Your legs are made for walking. Lose leg function and it correlates with the impact of MS on your life in general. #MSBlog #MSResearch
"Who thought you could relate the social and occupational impact of MS to mobility as determined by the number of steps you take in a single day? So called real-life anchors (unemployment, divorce, assistive device use) resulted in a mean minimal clinically important difference MCID of 2,580 steps/day, which was only 45% of mean score for MS group as a whole. Put in another way MSers who were unemployed, divorced or needed a assistive device took 55% fewer steps on average than the whole MS group. Are you surprised? The question that this study raises is whether or not the regulators will accept steps per day as a surrogate, or indicator, for the impact that MS has on the life of someone with the disease?"

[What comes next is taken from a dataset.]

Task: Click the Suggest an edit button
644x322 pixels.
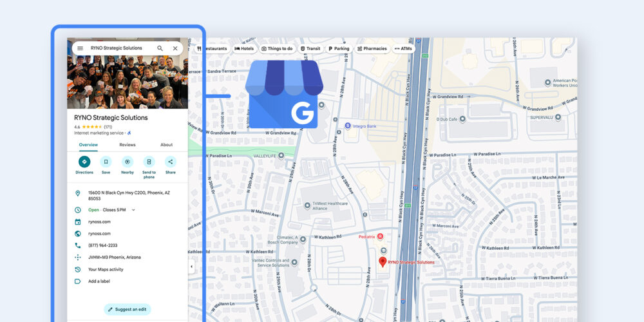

BACKGROUND: The number of steps taken per day (steps/day) provides a reliable and valid outcome of free-living walking behavior in MSers.
OBJECTIVE: This study examined the clinical meaningfulness of steps/day using the minimal clinically important difference (MCID) value across stages representing the developing impact of MS.
METHODS: This study was a secondary analysis of de-identified data from 15 investigations totalling 786 MSers and 157 healthy controls. All participants provided demographic information and wore an accelerometer or pedometer during the waking hours of a 7-day period. Those with MS further provided real-life, health, and clinical information and completed the Multiple Sclerosis Walking Scale-12 (MSWS-12) and Patient Determined Disease Steps (PDDS) scale. MCID estimates were based on regression analyses and analysis of variance for between group differences.
RESULTS: The mean MCID from self-report scales that capture subtle changes in ambulation (1-point change in PDSS scores and 10-point change in MSWS-12 scores) was 779 steps/day (14% of mean score for MS sample); the mean MCID for clinical/health outcomes (MS type, duration, weight status) was 1,455 steps/day (26% of mean score for MS sample); real-life anchors (unemployment, divorce, assistive device use) resulted in a mean MCID of 2,580 steps/day (45% of mean score for MS sample); and the MCID for the cumulative impact of MS (MS vs. control) was 2,747 steps/day (48% of mean score for MS sample).
CONCLUSION: The change in motion sensor output of ∼800 steps/day appears to represent a lower-bound estimate of clinically meaningful change in free-living walking behavior in interventions of MS.